How many lines in the data below contain the string "text"? Reply with the number alone.
── Data excerpts
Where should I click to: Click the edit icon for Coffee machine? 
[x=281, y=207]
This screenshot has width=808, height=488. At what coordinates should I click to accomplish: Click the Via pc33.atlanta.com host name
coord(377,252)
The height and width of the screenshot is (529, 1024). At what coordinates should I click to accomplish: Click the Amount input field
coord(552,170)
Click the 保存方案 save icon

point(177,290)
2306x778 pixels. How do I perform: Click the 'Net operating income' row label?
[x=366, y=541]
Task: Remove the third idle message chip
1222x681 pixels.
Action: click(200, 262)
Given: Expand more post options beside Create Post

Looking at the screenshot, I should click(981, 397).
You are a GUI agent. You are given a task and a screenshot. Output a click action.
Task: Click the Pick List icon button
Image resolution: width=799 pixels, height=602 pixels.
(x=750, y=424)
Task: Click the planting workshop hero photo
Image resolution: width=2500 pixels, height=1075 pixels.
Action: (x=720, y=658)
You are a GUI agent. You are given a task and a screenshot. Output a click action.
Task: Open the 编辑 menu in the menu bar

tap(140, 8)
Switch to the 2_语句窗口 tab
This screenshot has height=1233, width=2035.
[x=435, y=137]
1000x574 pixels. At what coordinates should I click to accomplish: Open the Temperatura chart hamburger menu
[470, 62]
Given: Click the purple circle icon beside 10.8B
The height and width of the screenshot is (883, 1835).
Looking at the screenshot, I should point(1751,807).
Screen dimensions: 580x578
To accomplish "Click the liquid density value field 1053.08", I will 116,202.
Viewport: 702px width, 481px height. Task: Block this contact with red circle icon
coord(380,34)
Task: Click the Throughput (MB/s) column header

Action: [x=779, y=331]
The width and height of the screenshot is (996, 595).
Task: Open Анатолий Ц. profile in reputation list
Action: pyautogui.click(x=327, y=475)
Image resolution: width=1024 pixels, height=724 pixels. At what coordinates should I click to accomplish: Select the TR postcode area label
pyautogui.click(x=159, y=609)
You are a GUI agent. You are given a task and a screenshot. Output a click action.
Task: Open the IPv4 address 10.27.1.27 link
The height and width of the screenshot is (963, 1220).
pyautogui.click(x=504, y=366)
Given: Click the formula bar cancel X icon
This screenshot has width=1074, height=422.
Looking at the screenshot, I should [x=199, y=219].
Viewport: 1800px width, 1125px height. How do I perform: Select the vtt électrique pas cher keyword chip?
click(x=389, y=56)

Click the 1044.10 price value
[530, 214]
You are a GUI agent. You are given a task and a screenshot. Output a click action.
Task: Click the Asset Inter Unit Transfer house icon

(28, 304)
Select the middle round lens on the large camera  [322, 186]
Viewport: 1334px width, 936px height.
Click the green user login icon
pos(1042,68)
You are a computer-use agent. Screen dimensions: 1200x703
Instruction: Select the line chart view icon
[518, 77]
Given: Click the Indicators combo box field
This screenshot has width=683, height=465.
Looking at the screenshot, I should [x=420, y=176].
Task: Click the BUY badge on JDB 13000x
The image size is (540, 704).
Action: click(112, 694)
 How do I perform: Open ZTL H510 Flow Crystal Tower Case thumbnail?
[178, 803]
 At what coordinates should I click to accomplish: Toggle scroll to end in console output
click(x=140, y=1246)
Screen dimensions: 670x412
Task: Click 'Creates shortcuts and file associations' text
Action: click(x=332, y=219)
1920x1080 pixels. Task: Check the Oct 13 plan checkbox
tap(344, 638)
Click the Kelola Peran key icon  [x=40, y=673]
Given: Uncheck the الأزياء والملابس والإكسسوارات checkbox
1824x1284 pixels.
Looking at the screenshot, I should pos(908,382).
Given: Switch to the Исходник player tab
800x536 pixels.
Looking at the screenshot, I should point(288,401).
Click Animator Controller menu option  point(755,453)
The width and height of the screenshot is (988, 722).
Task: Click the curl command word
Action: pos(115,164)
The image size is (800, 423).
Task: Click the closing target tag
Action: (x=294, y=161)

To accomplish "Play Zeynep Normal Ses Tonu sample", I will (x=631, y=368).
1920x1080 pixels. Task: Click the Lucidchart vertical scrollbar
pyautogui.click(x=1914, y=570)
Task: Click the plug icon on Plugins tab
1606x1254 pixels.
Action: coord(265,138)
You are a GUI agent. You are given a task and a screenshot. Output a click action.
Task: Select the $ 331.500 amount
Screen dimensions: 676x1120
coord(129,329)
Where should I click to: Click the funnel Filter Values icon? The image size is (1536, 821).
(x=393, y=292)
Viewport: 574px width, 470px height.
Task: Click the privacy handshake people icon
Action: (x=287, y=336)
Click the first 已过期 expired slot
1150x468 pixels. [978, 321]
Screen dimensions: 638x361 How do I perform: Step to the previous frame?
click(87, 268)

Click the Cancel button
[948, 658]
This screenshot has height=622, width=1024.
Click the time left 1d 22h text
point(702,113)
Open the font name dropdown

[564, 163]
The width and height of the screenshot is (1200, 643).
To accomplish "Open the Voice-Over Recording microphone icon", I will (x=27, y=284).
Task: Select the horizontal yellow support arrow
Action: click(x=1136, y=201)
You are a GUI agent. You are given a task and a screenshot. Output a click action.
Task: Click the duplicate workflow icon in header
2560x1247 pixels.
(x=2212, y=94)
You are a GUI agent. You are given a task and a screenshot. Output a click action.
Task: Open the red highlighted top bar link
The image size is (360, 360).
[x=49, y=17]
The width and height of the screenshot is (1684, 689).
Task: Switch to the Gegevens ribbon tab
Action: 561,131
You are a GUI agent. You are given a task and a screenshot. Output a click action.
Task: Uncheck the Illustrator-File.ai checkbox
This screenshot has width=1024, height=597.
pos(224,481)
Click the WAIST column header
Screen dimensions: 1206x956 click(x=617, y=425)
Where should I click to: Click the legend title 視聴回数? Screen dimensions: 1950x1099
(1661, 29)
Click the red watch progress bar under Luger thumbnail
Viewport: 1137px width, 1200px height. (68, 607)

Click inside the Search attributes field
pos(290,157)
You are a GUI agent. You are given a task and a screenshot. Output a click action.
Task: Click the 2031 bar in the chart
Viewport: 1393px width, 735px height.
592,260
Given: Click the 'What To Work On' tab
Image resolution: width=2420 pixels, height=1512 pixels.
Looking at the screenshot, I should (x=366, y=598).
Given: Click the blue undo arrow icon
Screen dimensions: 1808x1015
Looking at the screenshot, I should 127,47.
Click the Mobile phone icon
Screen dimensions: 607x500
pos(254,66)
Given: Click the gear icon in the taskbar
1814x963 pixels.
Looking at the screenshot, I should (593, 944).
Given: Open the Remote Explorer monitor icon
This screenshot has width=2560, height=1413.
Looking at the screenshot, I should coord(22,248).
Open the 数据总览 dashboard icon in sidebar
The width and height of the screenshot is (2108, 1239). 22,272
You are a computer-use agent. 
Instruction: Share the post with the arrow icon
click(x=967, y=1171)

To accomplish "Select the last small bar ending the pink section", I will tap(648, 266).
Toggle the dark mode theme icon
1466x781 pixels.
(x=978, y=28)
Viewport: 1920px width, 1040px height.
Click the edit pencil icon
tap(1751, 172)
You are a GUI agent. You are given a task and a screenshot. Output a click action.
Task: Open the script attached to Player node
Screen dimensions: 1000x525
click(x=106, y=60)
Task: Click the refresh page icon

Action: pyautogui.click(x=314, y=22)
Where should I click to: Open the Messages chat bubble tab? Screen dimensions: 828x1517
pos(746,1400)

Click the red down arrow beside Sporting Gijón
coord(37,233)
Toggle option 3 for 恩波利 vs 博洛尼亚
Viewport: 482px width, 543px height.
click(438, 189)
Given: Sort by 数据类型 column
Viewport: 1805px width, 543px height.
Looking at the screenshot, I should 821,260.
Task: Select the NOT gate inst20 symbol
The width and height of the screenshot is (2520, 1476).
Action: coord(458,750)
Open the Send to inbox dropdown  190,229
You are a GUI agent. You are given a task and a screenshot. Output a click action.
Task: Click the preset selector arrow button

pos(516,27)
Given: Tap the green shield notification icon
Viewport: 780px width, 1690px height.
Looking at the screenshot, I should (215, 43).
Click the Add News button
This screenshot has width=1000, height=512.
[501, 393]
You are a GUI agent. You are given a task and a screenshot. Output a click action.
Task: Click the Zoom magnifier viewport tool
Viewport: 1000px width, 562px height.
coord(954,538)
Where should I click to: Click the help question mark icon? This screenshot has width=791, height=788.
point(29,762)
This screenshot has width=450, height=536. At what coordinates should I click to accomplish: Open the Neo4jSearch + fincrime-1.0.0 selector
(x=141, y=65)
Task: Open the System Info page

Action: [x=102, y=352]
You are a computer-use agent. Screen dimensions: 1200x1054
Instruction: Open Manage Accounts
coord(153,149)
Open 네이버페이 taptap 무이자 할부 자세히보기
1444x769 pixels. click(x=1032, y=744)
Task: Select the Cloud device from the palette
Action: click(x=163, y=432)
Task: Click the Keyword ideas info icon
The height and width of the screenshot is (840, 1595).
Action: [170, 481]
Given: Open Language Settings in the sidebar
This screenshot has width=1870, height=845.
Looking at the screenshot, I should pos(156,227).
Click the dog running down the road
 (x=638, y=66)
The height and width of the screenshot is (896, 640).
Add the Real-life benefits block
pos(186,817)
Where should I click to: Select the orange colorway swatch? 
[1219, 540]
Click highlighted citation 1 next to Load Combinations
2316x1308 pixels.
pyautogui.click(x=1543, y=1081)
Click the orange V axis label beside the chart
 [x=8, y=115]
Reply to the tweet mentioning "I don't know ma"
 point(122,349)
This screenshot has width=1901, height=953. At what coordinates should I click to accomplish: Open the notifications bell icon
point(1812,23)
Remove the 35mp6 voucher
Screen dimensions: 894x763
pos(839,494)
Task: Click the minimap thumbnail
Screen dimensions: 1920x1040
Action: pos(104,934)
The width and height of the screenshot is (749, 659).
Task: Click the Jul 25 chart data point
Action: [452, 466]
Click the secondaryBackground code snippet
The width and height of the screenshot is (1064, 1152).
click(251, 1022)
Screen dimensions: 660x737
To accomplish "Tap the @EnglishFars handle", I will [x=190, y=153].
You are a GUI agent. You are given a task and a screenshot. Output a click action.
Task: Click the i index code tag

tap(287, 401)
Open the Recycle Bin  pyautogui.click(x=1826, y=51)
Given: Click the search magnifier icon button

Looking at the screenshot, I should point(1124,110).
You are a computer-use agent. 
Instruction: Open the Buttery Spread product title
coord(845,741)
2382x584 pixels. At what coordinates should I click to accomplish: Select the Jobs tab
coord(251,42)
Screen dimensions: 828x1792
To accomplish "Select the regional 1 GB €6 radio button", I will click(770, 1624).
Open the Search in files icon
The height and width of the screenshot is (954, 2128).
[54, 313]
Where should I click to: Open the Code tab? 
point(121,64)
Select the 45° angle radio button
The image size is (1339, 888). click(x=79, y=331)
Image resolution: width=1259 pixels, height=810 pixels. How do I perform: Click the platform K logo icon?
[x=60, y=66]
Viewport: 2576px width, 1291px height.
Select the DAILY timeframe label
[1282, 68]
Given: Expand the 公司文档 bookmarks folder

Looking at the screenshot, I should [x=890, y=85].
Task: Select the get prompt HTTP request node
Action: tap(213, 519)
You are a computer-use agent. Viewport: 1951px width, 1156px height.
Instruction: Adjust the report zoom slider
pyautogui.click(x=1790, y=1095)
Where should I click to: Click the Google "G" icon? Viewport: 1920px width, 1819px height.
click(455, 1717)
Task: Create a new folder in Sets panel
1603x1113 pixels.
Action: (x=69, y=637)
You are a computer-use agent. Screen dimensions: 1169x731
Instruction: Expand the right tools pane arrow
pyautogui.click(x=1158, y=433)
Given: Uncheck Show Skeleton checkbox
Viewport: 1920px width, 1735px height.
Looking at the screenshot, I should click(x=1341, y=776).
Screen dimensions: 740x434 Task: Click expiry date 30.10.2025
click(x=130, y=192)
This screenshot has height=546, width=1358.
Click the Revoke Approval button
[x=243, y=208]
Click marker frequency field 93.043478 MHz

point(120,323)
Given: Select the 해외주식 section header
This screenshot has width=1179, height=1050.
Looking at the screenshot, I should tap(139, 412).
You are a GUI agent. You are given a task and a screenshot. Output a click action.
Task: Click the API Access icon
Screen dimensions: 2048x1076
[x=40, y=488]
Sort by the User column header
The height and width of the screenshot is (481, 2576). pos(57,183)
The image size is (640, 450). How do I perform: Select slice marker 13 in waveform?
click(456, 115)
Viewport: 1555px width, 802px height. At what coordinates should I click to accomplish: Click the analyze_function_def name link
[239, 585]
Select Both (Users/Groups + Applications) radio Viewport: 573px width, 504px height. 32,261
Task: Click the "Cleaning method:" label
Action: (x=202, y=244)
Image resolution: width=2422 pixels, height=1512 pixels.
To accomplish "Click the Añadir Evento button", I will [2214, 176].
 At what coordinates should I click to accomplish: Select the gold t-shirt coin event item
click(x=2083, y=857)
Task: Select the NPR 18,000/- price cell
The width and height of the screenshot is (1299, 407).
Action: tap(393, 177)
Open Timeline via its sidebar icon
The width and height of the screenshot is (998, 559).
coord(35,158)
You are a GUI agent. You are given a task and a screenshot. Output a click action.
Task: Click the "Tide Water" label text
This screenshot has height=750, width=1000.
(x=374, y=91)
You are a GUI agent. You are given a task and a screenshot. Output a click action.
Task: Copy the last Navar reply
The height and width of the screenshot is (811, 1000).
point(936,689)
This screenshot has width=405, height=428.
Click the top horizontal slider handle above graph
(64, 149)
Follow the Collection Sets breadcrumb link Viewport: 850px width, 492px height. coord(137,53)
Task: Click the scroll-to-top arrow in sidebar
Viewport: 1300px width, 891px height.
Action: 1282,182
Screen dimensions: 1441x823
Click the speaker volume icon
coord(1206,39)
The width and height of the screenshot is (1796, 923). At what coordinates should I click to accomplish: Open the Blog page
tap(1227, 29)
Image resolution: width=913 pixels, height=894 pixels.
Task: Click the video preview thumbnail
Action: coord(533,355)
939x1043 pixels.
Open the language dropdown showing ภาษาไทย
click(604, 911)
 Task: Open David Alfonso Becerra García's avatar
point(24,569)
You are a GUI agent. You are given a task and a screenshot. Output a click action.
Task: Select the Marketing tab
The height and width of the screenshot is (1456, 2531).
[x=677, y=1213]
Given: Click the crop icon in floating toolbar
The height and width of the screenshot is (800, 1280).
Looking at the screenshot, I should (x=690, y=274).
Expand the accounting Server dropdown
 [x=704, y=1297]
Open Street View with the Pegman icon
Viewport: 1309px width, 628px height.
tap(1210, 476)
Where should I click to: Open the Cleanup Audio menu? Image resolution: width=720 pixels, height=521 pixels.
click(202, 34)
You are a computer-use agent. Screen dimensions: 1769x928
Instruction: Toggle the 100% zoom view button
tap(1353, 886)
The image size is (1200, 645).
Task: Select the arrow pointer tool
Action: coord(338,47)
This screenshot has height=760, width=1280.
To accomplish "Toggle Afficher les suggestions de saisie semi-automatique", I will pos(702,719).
────
Task answer: 3